Set up the SDK

Step 1: Install the Retell Web SDK

npm install retell-client-js-sdk

Step 2: Set up the SDK class

import { RetellWebClient } from "retell-client-js-sdk";

const retellWebClient = new RetellWebClient();

Call create-web-call to get call id

Your client code should call your server endpoint which internally calls create web call to get the access token for the call. The endpoint requires using your Retell API Key, which is the reason why you need to call the endpoint from the server instead of client to protect the key from exposing.

The access token obtained will be used in your frontend client code to start the call.

Note that if you do not start the call within 30s obtaining the access token, we will invalidate it and the call will be marked with error.

Start the Call

Once call starts, you can listen to a couple events that’s emitted for real time updates about the call.

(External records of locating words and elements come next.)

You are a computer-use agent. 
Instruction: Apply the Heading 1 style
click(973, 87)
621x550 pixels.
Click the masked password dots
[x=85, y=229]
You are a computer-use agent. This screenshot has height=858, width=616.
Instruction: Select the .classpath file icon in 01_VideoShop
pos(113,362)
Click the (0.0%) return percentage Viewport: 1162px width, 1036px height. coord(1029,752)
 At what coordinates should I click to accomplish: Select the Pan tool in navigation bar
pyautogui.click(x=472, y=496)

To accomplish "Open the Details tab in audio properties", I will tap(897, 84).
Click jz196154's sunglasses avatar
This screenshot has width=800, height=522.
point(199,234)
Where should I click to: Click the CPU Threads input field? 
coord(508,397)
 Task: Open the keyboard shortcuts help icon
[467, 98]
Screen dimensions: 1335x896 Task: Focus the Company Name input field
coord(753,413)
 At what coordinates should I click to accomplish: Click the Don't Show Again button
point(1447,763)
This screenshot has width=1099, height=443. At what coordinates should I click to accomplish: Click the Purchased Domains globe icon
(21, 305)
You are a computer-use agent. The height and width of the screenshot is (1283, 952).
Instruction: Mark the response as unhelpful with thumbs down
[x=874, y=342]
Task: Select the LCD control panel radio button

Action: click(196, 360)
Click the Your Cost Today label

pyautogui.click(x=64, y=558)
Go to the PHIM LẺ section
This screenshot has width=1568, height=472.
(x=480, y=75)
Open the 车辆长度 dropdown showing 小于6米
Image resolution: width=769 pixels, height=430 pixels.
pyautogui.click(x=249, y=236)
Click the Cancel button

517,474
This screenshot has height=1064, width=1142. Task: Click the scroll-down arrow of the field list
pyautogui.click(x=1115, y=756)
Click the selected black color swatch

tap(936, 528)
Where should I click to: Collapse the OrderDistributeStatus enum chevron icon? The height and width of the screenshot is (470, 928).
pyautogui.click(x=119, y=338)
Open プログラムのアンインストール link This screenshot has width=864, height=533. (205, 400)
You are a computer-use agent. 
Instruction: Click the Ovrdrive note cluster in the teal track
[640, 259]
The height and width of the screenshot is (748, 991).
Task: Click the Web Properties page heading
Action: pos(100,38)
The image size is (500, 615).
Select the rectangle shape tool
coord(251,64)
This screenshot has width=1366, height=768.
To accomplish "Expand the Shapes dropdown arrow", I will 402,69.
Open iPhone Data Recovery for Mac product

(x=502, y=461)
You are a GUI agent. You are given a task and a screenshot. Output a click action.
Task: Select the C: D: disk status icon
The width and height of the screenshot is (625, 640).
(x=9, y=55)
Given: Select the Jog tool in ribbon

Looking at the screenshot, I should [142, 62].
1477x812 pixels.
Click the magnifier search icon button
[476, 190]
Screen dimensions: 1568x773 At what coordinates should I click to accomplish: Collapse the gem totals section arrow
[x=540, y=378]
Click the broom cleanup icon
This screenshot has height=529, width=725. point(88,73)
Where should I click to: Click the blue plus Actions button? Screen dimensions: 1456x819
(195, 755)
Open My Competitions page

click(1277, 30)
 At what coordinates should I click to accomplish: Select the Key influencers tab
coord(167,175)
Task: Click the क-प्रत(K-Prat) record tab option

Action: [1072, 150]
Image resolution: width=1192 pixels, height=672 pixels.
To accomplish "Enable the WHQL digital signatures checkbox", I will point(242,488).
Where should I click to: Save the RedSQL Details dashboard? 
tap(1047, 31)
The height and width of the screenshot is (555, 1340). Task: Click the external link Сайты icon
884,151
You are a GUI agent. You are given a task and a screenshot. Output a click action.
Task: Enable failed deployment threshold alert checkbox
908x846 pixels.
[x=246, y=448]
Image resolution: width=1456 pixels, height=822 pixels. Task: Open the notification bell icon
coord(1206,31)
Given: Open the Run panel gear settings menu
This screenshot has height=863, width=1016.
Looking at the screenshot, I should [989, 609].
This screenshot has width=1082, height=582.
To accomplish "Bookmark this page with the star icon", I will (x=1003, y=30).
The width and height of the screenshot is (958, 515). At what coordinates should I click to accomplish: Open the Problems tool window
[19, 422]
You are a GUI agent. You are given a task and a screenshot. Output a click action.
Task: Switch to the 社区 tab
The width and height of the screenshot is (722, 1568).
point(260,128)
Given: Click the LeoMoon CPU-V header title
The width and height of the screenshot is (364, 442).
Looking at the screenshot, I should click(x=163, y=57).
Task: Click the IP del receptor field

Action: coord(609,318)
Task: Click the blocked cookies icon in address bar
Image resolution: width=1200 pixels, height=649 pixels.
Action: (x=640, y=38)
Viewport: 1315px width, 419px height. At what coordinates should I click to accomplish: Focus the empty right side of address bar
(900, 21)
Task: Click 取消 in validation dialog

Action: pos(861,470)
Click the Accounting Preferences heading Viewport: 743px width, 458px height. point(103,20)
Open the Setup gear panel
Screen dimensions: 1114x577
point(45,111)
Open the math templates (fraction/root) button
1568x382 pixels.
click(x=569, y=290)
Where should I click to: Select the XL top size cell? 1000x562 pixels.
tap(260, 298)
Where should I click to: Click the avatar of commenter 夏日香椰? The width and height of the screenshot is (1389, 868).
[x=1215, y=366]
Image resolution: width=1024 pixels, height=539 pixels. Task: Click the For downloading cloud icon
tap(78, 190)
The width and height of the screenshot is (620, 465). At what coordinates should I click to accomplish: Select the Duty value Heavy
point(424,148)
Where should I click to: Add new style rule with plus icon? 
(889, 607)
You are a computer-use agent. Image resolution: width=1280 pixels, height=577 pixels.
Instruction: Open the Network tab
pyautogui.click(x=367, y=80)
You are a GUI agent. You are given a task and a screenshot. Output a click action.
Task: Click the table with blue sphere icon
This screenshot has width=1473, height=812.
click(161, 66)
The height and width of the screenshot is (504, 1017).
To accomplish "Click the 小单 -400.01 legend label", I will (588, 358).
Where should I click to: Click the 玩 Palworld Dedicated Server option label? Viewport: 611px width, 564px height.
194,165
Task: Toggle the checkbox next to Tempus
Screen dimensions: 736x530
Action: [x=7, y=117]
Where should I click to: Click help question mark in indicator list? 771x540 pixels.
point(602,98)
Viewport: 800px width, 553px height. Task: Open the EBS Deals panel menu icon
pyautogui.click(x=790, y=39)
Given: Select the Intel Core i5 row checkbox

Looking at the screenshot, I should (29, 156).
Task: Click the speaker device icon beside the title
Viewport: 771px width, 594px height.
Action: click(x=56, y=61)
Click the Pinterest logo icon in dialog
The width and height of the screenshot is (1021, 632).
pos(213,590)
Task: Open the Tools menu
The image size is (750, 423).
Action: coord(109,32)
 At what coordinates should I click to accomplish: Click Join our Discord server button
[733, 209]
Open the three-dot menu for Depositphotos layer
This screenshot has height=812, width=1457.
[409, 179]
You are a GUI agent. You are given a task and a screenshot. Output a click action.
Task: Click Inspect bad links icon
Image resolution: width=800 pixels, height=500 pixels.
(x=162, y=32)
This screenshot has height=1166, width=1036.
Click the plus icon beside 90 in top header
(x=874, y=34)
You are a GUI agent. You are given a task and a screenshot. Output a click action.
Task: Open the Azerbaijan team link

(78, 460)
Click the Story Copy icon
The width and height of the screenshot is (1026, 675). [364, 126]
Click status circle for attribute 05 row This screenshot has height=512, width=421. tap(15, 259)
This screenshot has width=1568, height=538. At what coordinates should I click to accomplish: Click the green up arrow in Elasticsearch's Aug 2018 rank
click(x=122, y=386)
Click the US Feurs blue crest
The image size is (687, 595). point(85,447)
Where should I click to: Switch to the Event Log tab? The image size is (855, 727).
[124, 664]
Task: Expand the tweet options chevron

await retellWebClient.startCall({
  accessToken: createCallResponse.access_token,
});

There are other optional options that allow you to set the sample rate of call, audio capture and playback device, whether to receive raw audio bytes from the client.

await retellWebClient.startCall({
  accessToken: createCallResponse.access_token,
  sampleRate: 24000, // (Optional) set sample rate of the audio capture and playback
  // (Optional) device id of the mic.
  captureDeviceId: "default",
  // (Optional) device id of the speaker
  playbackDeviceId:
    "0ec1807fd0fe6e51b990660ec4e2ebb78sdfcba51e279815d00c423ce03407ff",
  // (Optional) Whether to emit "audio" events that contain raw pcm audio bytes represented by Float32Array
  emitRawAudioSamples: false,
});

Stop the Call

You can close a web call with the agent by using

retellWebClient.stopCall();

Listen to events

You can listen to events emitted by the SDK to get real time updates about the call, including who is speaking, the real time transcript, start and end of the call.

retellWebClient.on("call_started", () => {
  console.log("call started");
});

retellWebClient.on("call_ended", () => {
  console.log("call ended");
  setIsCallActive(false);
});

// When agent starts talking for the utterance
// useful for animation
retellWebClient.on("agent_start_talking", () => {
  console.log("agent_start_talking");
});

// When agent is done talking for the utterance
// useful for animation
retellWebClient.on("agent_stop_talking", () => {
  console.log("agent_stop_talking");
});

// Real time pcm audio bytes being played back, in format of Float32Array
// only available when emitRawAudioSamples is true
retellWebClient.on("audio", (audio) => {
  // console.log(audio);
});

// Update message such as transcript
// You can get transcrit with update.transcript
// Please note that transcript only contains last 5 sentences to avoid the payload being too large
retellWebClient.on("update", (update) => {
  // console.log(update);
});

retellWebClient.on("metadata", (metadata) => {
  // console.log(metadata);
});

retellWebClient.on("error", (error) => {
  console.error("An error occurred:", error);
  // Stop the call
  retellWebClient.stopCall();
});

Audio Basics

If you have not worked with audio bytes before, we stronly suggest you to check out audio basics, which can help with choosing the best configuration here.

PCM audio format conversion functions convertUnsigned8ToFloat32 and convertFloat32ToUnsigned8 can be found in audio basics.